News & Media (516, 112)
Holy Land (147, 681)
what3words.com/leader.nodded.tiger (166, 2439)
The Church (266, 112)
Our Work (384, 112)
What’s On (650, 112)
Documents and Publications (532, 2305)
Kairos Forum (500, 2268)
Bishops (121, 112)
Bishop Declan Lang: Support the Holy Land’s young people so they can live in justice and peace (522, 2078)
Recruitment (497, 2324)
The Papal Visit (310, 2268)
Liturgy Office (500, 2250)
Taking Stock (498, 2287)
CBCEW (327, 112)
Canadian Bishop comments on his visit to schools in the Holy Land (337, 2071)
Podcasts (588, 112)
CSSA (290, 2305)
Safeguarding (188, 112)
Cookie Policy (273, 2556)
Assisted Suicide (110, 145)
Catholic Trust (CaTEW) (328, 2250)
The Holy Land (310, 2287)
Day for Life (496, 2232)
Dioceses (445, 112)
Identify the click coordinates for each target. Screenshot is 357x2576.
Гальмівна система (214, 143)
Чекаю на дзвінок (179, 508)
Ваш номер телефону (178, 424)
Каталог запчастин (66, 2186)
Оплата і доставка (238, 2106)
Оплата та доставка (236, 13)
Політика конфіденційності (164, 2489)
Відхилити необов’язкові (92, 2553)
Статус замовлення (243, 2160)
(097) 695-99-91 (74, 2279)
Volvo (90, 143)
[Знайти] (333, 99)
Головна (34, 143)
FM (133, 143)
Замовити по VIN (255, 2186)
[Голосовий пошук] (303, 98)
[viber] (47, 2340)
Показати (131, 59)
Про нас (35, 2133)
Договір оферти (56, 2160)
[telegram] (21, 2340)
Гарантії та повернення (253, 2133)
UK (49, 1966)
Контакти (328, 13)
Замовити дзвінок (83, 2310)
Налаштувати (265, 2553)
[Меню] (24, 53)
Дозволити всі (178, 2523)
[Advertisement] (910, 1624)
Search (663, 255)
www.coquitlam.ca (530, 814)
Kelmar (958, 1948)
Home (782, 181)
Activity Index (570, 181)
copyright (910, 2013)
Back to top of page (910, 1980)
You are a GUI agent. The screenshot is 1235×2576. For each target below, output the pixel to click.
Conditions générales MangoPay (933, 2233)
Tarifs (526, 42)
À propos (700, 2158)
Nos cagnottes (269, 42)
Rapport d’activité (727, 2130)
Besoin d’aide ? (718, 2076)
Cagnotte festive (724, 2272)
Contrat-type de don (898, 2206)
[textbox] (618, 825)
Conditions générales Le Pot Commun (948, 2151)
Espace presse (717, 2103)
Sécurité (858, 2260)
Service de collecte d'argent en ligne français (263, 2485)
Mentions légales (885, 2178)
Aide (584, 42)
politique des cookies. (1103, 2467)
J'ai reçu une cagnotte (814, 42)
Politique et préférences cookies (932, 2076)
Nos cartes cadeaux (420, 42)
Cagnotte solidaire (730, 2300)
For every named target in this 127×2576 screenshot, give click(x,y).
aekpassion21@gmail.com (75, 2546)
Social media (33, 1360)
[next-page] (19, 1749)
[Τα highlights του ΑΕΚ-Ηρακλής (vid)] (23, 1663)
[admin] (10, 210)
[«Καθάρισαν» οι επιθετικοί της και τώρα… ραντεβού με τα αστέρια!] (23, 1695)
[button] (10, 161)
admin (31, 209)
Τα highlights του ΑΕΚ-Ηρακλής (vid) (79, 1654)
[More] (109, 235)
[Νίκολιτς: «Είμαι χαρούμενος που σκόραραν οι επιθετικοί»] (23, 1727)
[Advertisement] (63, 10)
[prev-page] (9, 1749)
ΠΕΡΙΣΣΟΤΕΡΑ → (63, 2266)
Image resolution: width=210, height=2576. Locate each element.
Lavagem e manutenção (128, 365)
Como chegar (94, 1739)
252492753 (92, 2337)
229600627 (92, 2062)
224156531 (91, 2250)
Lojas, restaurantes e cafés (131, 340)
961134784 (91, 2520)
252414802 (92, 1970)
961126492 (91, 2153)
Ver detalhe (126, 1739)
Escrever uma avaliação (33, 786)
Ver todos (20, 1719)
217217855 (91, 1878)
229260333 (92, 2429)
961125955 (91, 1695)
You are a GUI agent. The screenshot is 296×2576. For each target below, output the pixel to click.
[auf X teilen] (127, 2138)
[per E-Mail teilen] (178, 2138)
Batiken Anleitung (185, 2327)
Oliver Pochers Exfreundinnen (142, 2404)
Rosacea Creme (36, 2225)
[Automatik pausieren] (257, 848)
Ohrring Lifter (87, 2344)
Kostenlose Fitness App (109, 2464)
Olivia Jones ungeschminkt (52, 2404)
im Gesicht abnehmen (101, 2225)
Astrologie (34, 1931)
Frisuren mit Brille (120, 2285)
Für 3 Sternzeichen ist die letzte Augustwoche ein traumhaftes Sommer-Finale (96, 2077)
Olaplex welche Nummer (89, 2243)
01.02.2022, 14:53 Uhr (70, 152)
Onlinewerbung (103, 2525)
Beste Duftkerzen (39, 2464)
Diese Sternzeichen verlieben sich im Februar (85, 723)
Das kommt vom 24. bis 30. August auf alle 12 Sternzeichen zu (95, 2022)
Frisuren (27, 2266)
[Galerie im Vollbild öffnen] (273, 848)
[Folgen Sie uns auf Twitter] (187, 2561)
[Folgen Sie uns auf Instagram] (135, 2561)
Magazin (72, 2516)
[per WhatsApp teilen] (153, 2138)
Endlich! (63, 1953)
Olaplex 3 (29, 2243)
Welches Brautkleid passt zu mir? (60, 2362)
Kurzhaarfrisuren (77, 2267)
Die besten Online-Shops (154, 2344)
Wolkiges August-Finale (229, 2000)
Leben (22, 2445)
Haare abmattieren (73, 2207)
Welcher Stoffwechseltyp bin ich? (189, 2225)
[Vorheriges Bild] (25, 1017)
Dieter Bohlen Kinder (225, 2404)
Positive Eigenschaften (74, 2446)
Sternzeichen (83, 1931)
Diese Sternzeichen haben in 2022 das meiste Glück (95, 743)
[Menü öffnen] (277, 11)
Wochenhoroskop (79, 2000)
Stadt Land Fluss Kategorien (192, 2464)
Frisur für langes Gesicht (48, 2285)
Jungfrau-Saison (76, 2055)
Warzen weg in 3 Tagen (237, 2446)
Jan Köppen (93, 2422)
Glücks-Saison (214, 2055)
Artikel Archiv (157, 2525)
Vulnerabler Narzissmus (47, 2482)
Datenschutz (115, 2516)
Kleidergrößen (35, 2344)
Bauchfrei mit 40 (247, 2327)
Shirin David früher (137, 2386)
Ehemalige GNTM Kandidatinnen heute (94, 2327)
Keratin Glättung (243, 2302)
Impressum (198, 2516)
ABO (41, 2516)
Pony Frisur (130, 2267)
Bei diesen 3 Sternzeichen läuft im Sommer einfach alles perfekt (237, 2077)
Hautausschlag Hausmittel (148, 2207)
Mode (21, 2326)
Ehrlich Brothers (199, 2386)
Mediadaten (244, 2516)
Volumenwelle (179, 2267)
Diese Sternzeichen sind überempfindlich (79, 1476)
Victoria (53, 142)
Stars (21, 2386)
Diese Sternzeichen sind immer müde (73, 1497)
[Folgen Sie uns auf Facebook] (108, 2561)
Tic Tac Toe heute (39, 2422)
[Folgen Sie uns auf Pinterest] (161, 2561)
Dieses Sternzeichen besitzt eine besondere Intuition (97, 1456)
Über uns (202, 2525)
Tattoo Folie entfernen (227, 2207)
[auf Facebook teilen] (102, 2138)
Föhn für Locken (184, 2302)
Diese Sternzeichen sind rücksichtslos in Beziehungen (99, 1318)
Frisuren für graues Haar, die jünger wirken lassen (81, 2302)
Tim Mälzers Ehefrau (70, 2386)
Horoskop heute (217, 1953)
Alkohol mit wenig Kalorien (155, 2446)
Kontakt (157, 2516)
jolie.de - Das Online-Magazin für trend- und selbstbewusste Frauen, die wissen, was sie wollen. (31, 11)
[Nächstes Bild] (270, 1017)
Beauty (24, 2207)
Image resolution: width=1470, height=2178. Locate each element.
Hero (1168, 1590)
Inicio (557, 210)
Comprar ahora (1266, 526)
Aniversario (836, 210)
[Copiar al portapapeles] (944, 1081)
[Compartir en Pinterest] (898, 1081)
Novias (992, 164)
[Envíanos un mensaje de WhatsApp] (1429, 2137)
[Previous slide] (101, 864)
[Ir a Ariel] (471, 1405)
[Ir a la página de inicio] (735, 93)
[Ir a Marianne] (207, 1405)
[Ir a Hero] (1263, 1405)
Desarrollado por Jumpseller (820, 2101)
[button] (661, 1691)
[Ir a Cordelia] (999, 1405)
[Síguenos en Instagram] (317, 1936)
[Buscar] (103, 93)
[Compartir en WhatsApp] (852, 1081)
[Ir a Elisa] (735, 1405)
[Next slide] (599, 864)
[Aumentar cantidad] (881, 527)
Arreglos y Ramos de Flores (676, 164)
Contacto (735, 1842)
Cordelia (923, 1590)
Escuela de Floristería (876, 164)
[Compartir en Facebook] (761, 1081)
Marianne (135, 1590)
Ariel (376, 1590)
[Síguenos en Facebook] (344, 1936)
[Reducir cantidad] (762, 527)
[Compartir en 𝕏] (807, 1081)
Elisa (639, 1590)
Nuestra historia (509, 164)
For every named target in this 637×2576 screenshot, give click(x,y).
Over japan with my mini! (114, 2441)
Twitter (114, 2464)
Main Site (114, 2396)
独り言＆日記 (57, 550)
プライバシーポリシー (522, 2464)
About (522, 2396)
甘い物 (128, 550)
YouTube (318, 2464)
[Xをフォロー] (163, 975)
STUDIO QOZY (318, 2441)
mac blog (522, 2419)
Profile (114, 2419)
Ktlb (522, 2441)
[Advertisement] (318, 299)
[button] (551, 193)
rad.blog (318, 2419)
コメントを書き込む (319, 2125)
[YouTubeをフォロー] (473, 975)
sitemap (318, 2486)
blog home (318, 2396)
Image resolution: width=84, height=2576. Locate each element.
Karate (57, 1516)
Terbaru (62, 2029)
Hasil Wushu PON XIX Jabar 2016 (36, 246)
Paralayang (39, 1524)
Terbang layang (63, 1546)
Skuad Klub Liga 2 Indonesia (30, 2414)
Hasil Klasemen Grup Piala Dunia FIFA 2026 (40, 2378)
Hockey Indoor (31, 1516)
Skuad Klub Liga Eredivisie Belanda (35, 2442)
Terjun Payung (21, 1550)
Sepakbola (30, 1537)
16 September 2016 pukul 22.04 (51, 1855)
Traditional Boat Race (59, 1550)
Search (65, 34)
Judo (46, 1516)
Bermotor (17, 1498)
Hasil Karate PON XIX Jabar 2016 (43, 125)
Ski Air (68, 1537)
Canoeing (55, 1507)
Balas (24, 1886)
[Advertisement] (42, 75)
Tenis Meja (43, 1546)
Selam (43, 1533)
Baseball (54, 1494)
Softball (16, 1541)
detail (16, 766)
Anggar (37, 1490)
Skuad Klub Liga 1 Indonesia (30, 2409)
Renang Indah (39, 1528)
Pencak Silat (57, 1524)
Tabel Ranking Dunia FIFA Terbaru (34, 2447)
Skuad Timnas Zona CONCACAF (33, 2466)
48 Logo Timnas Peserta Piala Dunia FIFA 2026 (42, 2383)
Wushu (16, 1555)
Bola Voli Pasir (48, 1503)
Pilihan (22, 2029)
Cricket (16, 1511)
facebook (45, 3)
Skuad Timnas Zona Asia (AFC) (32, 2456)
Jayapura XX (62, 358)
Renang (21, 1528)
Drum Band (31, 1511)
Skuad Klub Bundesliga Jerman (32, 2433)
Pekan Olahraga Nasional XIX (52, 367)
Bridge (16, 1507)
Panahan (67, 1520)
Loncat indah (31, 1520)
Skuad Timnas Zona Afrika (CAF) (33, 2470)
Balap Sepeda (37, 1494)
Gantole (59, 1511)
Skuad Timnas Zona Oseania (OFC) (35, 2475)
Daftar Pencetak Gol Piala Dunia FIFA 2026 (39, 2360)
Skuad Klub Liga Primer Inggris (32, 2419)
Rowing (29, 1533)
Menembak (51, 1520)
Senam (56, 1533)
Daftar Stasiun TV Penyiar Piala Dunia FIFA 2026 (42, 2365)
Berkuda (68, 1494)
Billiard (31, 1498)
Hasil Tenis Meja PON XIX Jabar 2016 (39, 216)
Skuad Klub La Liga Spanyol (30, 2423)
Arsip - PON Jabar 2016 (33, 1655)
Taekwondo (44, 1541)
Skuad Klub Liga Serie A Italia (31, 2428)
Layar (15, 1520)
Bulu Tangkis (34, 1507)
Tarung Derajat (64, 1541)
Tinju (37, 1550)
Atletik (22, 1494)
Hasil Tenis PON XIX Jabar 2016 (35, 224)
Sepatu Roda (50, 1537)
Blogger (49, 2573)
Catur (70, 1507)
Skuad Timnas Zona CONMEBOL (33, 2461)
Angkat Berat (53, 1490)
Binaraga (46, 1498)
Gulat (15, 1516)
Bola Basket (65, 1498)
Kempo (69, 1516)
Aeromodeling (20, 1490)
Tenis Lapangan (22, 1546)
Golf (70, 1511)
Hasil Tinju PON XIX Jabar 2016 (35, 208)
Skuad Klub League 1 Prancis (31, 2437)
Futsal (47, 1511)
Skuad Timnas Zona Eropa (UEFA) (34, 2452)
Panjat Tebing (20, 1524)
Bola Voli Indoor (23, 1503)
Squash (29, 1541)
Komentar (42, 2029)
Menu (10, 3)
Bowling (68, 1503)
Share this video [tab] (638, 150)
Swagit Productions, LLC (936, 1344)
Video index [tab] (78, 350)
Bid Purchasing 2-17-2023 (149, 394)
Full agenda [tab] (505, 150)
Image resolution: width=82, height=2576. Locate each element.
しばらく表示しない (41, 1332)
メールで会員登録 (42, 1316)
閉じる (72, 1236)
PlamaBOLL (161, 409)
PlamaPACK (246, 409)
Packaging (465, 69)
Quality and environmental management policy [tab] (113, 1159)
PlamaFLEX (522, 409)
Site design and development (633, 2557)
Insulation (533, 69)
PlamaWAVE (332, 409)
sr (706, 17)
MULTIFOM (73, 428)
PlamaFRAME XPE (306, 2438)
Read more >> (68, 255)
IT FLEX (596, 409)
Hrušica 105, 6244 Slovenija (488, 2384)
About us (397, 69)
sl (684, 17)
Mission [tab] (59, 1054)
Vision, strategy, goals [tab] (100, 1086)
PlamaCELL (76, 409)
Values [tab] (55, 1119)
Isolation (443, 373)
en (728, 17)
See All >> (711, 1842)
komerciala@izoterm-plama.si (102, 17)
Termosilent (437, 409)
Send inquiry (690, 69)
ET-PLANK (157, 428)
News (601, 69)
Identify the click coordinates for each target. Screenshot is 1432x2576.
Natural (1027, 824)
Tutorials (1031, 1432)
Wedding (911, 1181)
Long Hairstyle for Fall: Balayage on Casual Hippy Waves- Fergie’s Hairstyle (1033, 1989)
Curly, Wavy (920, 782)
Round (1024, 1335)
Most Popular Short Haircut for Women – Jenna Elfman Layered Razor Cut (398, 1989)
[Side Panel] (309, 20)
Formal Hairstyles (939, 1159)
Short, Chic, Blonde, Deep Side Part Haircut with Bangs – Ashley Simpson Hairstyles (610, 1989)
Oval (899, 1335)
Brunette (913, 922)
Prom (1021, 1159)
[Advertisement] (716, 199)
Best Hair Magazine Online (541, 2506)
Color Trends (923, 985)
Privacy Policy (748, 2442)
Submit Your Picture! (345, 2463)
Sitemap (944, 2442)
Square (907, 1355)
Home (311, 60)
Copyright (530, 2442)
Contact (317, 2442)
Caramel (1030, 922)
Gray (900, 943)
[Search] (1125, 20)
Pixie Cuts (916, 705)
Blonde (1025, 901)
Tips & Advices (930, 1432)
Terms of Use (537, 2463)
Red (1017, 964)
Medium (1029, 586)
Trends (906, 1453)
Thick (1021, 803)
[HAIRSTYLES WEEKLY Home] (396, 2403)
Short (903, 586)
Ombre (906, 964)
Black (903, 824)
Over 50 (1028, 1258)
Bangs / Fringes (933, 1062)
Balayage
————————
§ Work order
Only the lines from the start of the material through the line containing "copyright (910, 2013)" belong in the answer, each copied exactly.

§ Task response
News & Media (516, 112)
Holy Land (147, 681)
what3words.com/leader.nodded.tiger (166, 2439)
The Church (266, 112)
Our Work (384, 112)
What’s On (650, 112)
Documents and Publications (532, 2305)
Kairos Forum (500, 2268)
Bishops (121, 112)
Bishop Declan Lang: Support the Holy Land’s young people so they can live in justice and peace (522, 2078)
Recruitment (497, 2324)
The Papal Visit (310, 2268)
Liturgy Office (500, 2250)
Taking Stock (498, 2287)
CBCEW (327, 112)
Canadian Bishop comments on his visit to schools in the Holy Land (337, 2071)
Podcasts (588, 112)
CSSA (290, 2305)
Safeguarding (188, 112)
Cookie Policy (273, 2556)
Assisted Suicide (110, 145)
Catholic Trust (CaTEW) (328, 2250)
The Holy Land (310, 2287)
Day for Life (496, 2232)
Dioceses (445, 112)
Identify the click coordinates for each target. Screenshot is 357x2576.
Гальмівна система (214, 143)
Чекаю на дзвінок (179, 508)
Ваш номер телефону (178, 424)
Каталог запчастин (66, 2186)
Оплата і доставка (238, 2106)
Оплата та доставка (236, 13)
Політика конфіденційності (164, 2489)
Відхилити необов’язкові (92, 2553)
Статус замовлення (243, 2160)
(097) 695-99-91 (74, 2279)
Volvo (90, 143)
[Знайти] (333, 99)
Головна (34, 143)
FM (133, 143)
Замовити по VIN (255, 2186)
[Голосовий пошук] (303, 98)
[viber] (47, 2340)
Показати (131, 59)
Про нас (35, 2133)
Договір оферти (56, 2160)
[telegram] (21, 2340)
Гарантії та повернення (253, 2133)
UK (49, 1966)
Контакти (328, 13)
Замовити дзвінок (83, 2310)
Налаштувати (265, 2553)
[Меню] (24, 53)
Дозволити всі (178, 2523)
[Advertisement] (910, 1624)
Search (663, 255)
www.coquitlam.ca (530, 814)
Kelmar (958, 1948)
Home (782, 181)
Activity Index (570, 181)
copyright (910, 2013)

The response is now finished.